● **WHAT YOU SHOULD DO**
Quote the line containing "Viewport: 831px width, 492px height." and all lines that follow it in the listing below, exactly as written.

● **DATA UNDER STUDY**
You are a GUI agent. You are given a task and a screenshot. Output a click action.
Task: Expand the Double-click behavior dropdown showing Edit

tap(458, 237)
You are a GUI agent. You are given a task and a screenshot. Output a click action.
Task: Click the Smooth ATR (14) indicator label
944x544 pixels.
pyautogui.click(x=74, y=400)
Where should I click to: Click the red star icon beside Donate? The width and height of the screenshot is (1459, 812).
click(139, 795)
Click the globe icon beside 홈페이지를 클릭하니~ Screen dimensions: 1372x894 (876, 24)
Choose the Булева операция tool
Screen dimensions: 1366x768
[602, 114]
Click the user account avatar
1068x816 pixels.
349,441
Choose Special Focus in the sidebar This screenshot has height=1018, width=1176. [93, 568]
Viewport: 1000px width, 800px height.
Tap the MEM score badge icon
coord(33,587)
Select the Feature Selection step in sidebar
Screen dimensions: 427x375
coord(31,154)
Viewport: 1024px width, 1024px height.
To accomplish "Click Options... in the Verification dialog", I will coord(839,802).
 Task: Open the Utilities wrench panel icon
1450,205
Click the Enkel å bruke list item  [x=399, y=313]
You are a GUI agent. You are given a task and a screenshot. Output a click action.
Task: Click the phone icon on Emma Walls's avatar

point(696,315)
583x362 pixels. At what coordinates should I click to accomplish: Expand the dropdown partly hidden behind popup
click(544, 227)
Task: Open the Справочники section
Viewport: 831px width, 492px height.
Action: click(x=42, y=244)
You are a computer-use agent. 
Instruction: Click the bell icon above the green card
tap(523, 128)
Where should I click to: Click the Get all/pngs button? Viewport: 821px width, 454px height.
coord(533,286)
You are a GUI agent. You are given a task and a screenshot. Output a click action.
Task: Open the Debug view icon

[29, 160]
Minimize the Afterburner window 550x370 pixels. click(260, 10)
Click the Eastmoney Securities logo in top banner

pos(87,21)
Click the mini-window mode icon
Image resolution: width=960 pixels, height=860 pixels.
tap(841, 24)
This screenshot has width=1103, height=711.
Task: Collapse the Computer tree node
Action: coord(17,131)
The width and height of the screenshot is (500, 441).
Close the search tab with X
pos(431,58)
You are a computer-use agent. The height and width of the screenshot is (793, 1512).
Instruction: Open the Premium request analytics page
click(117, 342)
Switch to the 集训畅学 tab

● **FINISHED EXERCISE**
Viewport: 831px width, 492px height.
Action: click(x=42, y=244)
You are a computer-use agent. 
Instruction: Click the bell icon above the green card
tap(523, 128)
Where should I click to: Click the Get all/pngs button? Viewport: 821px width, 454px height.
coord(533,286)
You are a GUI agent. You are given a task and a screenshot. Output a click action.
Task: Open the Debug view icon

[29, 160]
Minimize the Afterburner window 550x370 pixels. click(260, 10)
Click the Eastmoney Securities logo in top banner

pos(87,21)
Click the mini-window mode icon
Image resolution: width=960 pixels, height=860 pixels.
tap(841, 24)
This screenshot has width=1103, height=711.
Task: Collapse the Computer tree node
Action: coord(17,131)
The width and height of the screenshot is (500, 441).
Close the search tab with X
pos(431,58)
You are a computer-use agent. The height and width of the screenshot is (793, 1512).
Instruction: Open the Premium request analytics page
click(117, 342)
Switch to the 集训畅学 tab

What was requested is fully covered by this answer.